Le Cambodge a une aura toute particulière pour moi, théâtre de diverses rencontres importantes, premier pays d’Asie du sud-est traversé (j’y ai déjà passé une quinzaine de jours l’année précédente), les débuts d’une relation amoureuse… je n’aborde que très peu ce pays au travers du prisme de l’Histoire et de ce qu’il a à offrir, et il y a pourtant bien des choses à dire, mais plus d’une approche très personnelle. Sans cela, je ne saurais dire à quel point le Cambodge me plait.

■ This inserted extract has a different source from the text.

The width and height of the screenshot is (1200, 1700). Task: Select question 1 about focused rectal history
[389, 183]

Sans aucun doute, je me range du côté des touristes du monde entier, du Routard, du Lonely Planet, oui ; les temples d’Angkor méritent à eux seuls le déplacement. Je ne crois pas que ce soit réducteur pour ce beau pays quand bien même il a beaucoup plus à offrir. Le monde entier est ébloui, les Khmers en sont fiers, bref tout le monde est content !

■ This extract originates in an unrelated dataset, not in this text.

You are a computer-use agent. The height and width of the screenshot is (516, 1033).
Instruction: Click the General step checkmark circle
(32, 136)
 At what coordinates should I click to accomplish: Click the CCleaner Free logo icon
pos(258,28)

Ce qui frappe avant tout, c’est la situation économique du pays. Je ne me risquerais pas à des conclusions hasardeuses, j’ai beaucoup discuté avec un chauffeur de tuk-tuk et désormais ami (que je vous recommande chaudement, vous pouvez me contacter !) et l’utilisation de quelques-uns de mes cinq sens m’ont permis de comprendre l’importance du tourisme au Cambodge (et par extension du rayonnement d’Angkor Wat sur le reste du monde). A tel point que, d’un point de vue occidental, cela frise le ridicule : le nombre de chauffeur de tuk-tuk à Siem Reap. Pourquoi ? Parce qu’il n’y a pas de travail et qu’ils ne peuvent rien faire d’autre. Le Cambodge est le pays le plus pauvre et sale que j’ai traversé, et la situation politique est également instable. Mon ami, appelons-le monsieur Patate, monsieur Patate qui est donc chauffeur de tuk-tuk a envie de quitter le Cambodge et s’installer dans un des pays limitrophes, comme la Thaïlande par exemple. Difficile de lui en vouloir !

Autour de tout ça, j’ai quelques-uns de mes plus beaux souvenirs au Cambodge. Le sable blanc de Koh Rong, une trombe marine sur une plage à Sihanoukville (colonne d’air qui se forme au-dessus de l’eau), la sauce du Lok-lak, la terre ocre qui contraste avec un vert éclatant (TADA Ruong Chan Waterfall), un casino abandonné totalement envoutant où je rêve d’y tourner un court-métrage (Bokor hill Station) et bien d’autres expériences. N’attendez pas pour y aller, foncez ! Et n’hésitez pas à me demander le contact de monsieur Patate !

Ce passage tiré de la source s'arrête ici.